January 5, 2018
Good morning Williston: A special welcome to the families of our inductees and to our distinguished speaker, Dr. Cherie Holmes.
Welcome to the Cum Laude Society Induction Ceremony.
On this mind-numbingly cold day, we come together to celebrate the intellectual heat generated by the essence of Wiliston Northampton School’s mission, academic excellence. This morning you already learned something whether or not you consciously processed it: wind chill factor is a real and present danger—it is 46 degrees below zero with wind chill on Mt. Washington. Some of you here today probably never heard of a wind chill factor until you came to Williston; it’s not a big thing in Bangkok, or Hong Kong, or Miami, or Santa Monica.

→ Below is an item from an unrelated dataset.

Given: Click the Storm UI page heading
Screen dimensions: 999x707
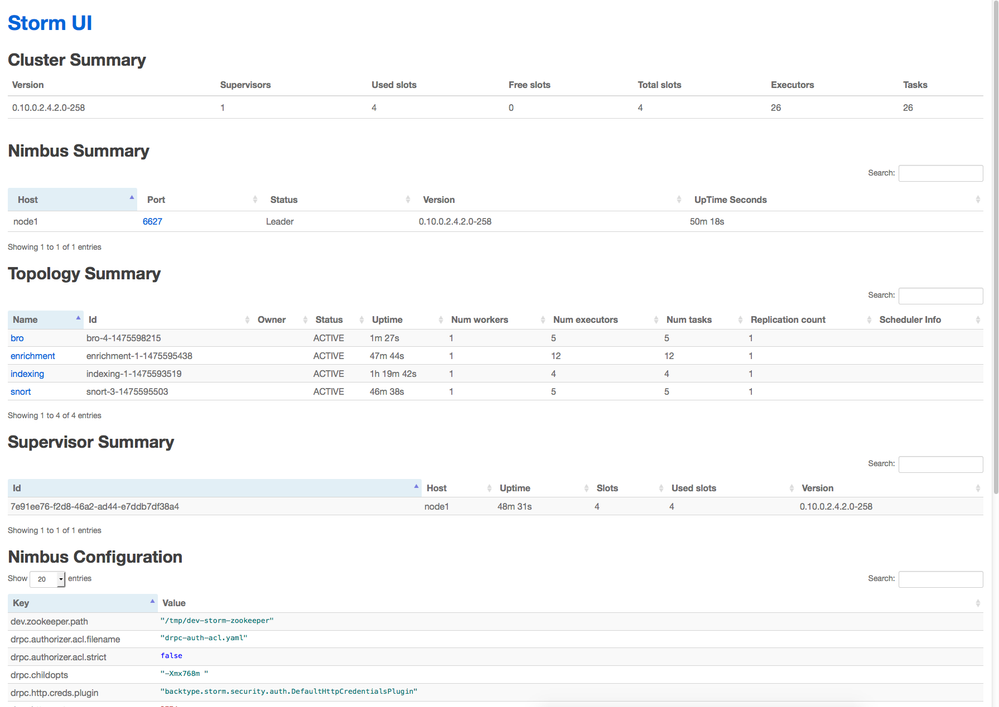Looking at the screenshot, I should click(x=49, y=22).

You know, as I travel for the school I meet hundreds of alumni around the country, Williston graduates who, like you, experienced a Siberian winter’s day in the Pioneer Valley. But what I know and that you don’t, is that when you are a decade or two or three older than you are now, there’s a very good chance that when you ask yourself, “How did I get where I am today?” you could very well trace a path back to Williston.
Will you take up a career in journalism because you were an editor of The Willistonian? Will you become a practicing artist because a passion caught fire in studio work in Reed? Did your run for US Congress begin with your first election on student council. Will you become an orthopedic surgeon since your best friend blew out a knee on your team? Will you never, ever, ever, live someplace where you endure a winter like this? At this hypothetical future day when you reflect back your life, you will have as many dots to connect on your pathway as there are 11,000 living Williston alumni today.
In recognizing the academic accomplishment of a few, we celebrate the intellectual pursuits of the many. All of us here, adults and students, are lucky to live a life where we learn new thing every day, old ideas are challenged, and the way we see the world and our place in it gets constantly reframed. We are so fortunate in this intellectual life style that we may even be guilty of taking this freedom for granted. One way to check yourself is to pay attention to the world outside the bubble: know that tens of thousands of people, just a little bit older than you, are protesting their government in Iran; watch a documentary about the untold story of civilian casualties in Afghanistan or Syria; reflect on the spirit of competition and generosity that motivated this community to surpass our own goal for food donations—we should not just pat ourselves on the back without considering the plight of the less fortunate and just how many needy families live in our Easthampton community.
Here at Williston recognizing the luxury we enjoy to read books, debate ideas, consider and reconsider our beliefs—we celebrate the truly remarkable accomplishments of your peers while acknowledging the weighty responsibility that each student has to make something of this lifelong educational gift.
Dean of Faculty Peter Valine who serves as president of Williston’s Cum Laude chapter will now come forward.